L’idea di questo libro nasce da questa sfida: è possibile immaginare una psicologia che sfugga alla contrapposizione fra interno – pensieri, sentimenti, emozioni, paure desideri – ed esterno, cioè il linguaggio, i gesti, il comportamento, l’insieme di mezzi attraverso i quali l’interiore diventerebbe esteriore? Nulla ci sembra più naturale di quell’antica immagine che ci vuole divisi in due parti, la psiche da un lato, il corpo con le sue manifestazioni dall’altro. E allora o si sta per l’interno (da ultimo, il cognitivismo), oppure si sta per l’esterno (l’aborrito comportamentismo). Intorno a questa coppia potentissima se ne articolano molte altre: individuo e società, pensiero ed espressione, intenzione ed azione, invisibile e visibile ,e molte altre ancora.

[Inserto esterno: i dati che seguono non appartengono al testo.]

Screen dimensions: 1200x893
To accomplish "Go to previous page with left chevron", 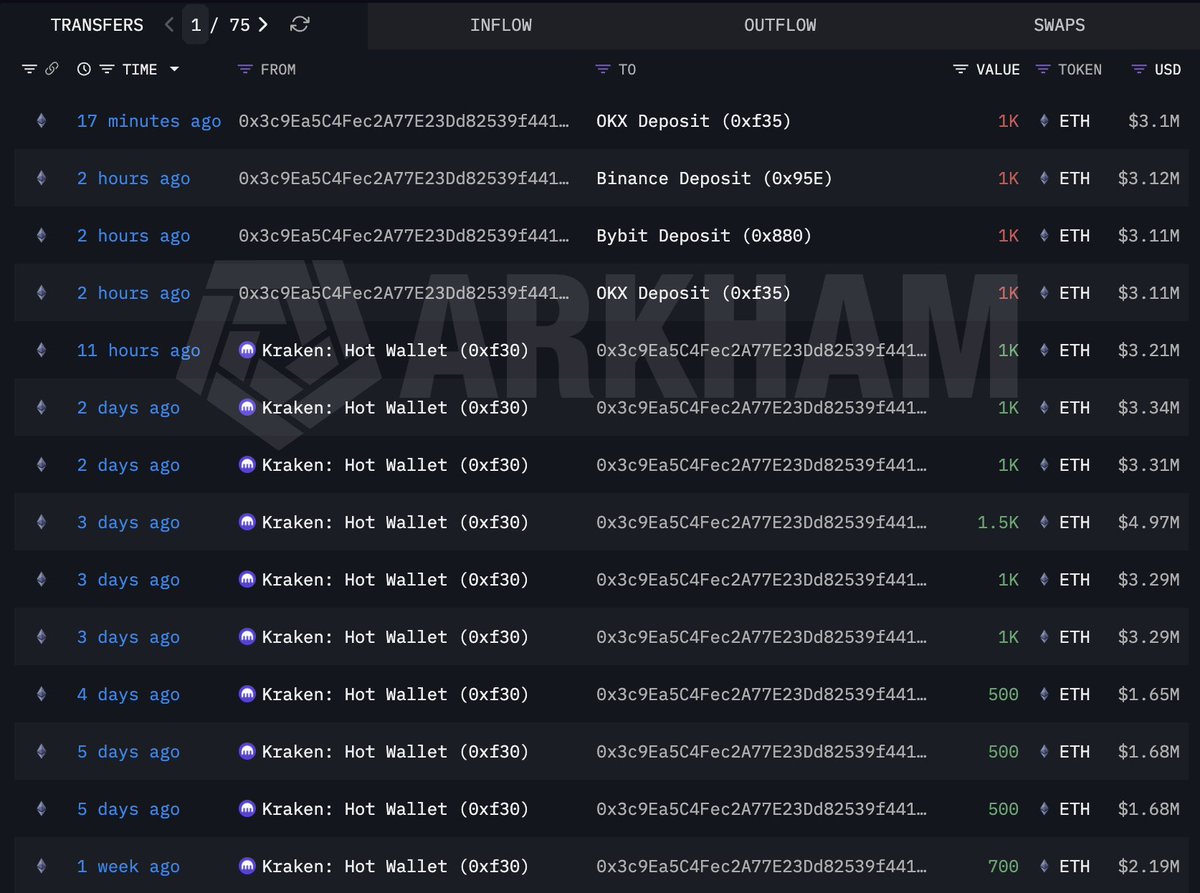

La proposta di questo libro è radicale e semplice insieme: abbandonare questa vetusta e impensata contrapposizione, e proporre come immagine guida della psicologia il magico nastro di Moebius, una superficie che ha una sola faccia e non permette di distinguere in modo assoluto fra interno ed esterno. Allora si comprende quello che scrive Nietzsche (e dopo di lui Wittgenstein), che non ha senso scegliere il solare esterno – la superficie – rispetto all’ombroso e nascosto interno: questa mossa è stata fatta tante volte, nella storia della filosofia e dalla psicologia. E’ una mossa inutile, perché rimane impigliata in quella stessa contrapposizione che critica. Bisogna invece pensare, di nuovo, una psiche unitaria, al di qua delle divisioni e delle contrapposizioni.